Article Text
Abstract
Introduction/Background The objectives of this study was to quantify abdominal obesity markers from computed tomography (CT) scans at primary diagnosis and follow-up in a large endometrial cancer cohort, and to assess temporal change in obesity markers in relation to clinical phenotype and outcome.
Methodology Total- (TAV), subcutaneous- (SAV), visceral abdominal fat volumes (VAV), and visceral-to-total fat percentage (VAV%) were derived in an endometrial cancer patient cohort with CT scans acquired at primary diagnosis (n_primary=293).
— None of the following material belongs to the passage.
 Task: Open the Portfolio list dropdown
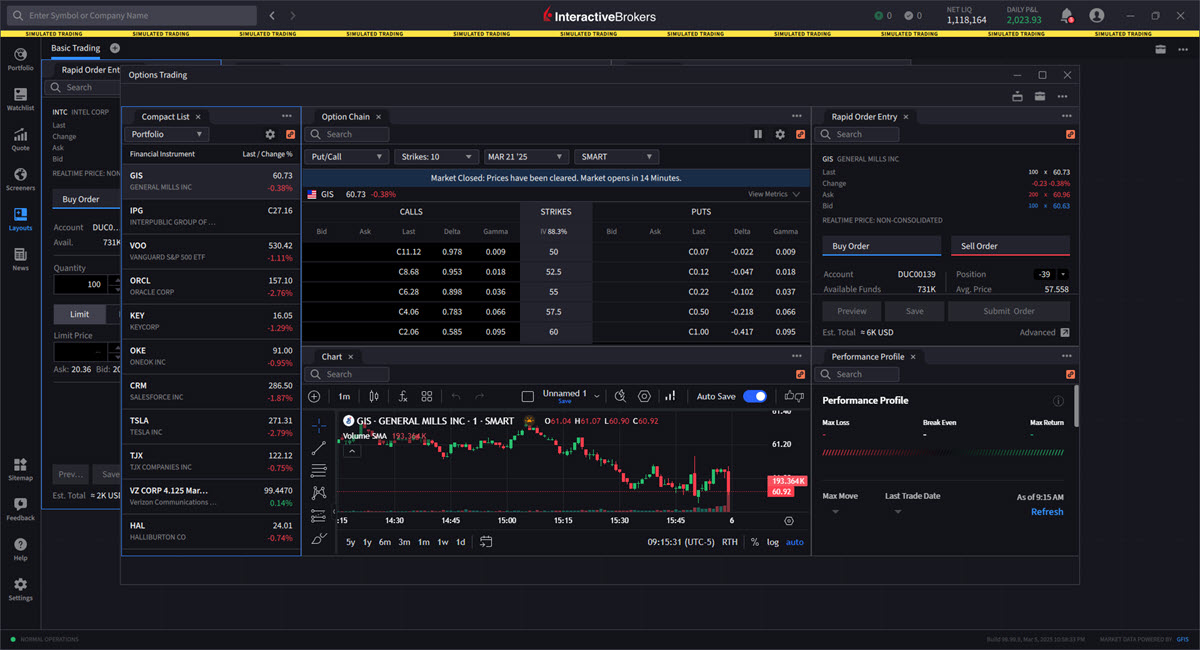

Temporal (delta, δ) changes in CT obesity markers from primary diagnosis to follow-up were assessed for all patients with a follow-up CT 13 (7, 19) [median (interquartile range)] months after diagnosis (n_follow-up=152/293 patients). The CT obesity markers were assessed in relation to clinicopathological patient features and progression free survival (PSF) using Mann-Whitney U-test, and Cox hazard ratios (HRs), respectively.
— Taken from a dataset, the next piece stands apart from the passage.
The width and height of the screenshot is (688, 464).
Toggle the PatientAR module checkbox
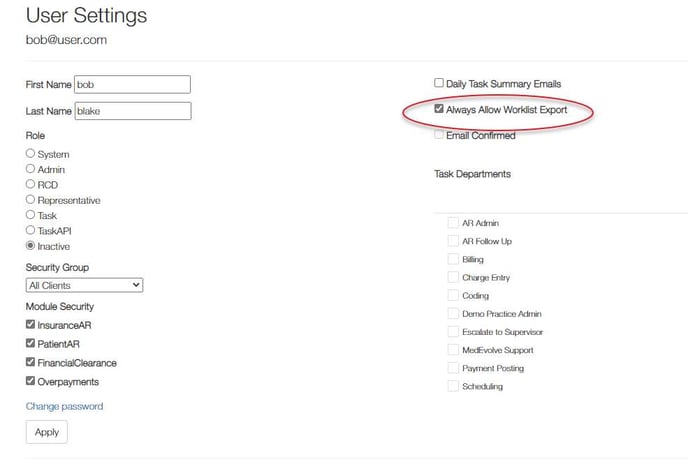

Results At primary diagnosis, patients with high-risk histology (endometrioid (EEC) grade 3/non-endometrioid (NEEC)) had significantly lower TAV, SAV, and body mass index (p≤0.03), while higher VAV% (p=0.005) than patients with low-risk histology (EEC grade 1–2). High VAV% (≥36%) predicted poor PFS both in univariable analysis (HR=2.4, p=0.04), and when stratified for surgicopathological FIGO stage (HR=2.8, p=0.02). At follow-up, median TAV, VAV, SAV, and VAV% were significantly lower than at primary diagnosis (p<0.001 for all). Furthermore, patients with progression had larger reductions in visceral fat compartments (δVAV=-25%, δVAV% =-4%), than patients with no progression (δVAV=-17%, δVAV/TAV=-2%, p≤0.006 for both). Additionally, δVAV%≤-4% predicted poor PFS both in univariable analysis (HR=2.5, p<0.001) and when stratified for FIGO stage (HR=2.0, p=0.03).
Conclusion Abdominal fat distribution markers from preoperative abdominal CT predict endometrial cancer prognosis, and higher visceral fat loss during/following therapy is associated with disease progression.
Disclosures The authors have no conflicts of interest to disclose.